__YOUR GOAL__
When you reach the line containing "How do I perform: Click" in the entries below, start writing out each line exactly, and stop after the line containing "Task: Click the".

MATERIAL TO PROCESS START

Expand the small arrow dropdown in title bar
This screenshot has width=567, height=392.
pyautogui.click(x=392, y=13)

MATERIAL TO PROCESS END
MATERIAL TO PROCESS START

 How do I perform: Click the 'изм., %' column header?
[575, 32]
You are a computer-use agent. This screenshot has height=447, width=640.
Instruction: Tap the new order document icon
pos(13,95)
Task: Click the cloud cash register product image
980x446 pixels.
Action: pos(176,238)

MATERIAL TO PROCESS END
MATERIAL TO PROCESS START

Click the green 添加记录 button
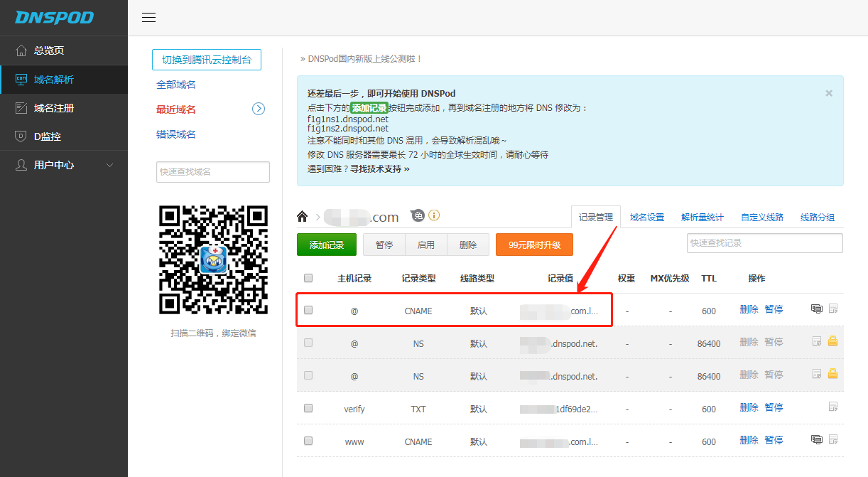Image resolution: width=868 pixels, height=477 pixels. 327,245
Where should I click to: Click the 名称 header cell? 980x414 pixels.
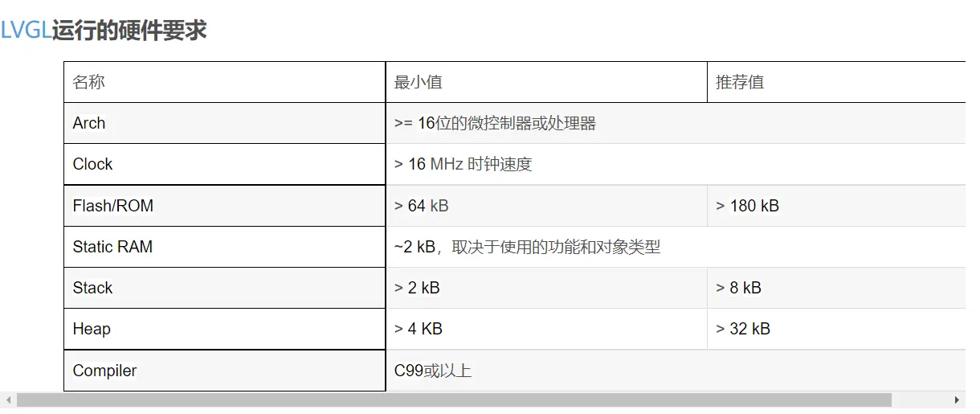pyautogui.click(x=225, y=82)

MATERIAL TO PROCESS END

__SOLUTION TO THE PROBLEM__
 How do I perform: Click the 'изм., %' column header?
[575, 32]
You are a computer-use agent. This screenshot has height=447, width=640.
Instruction: Tap the new order document icon
pos(13,95)
Task: Click the cloud cash register product image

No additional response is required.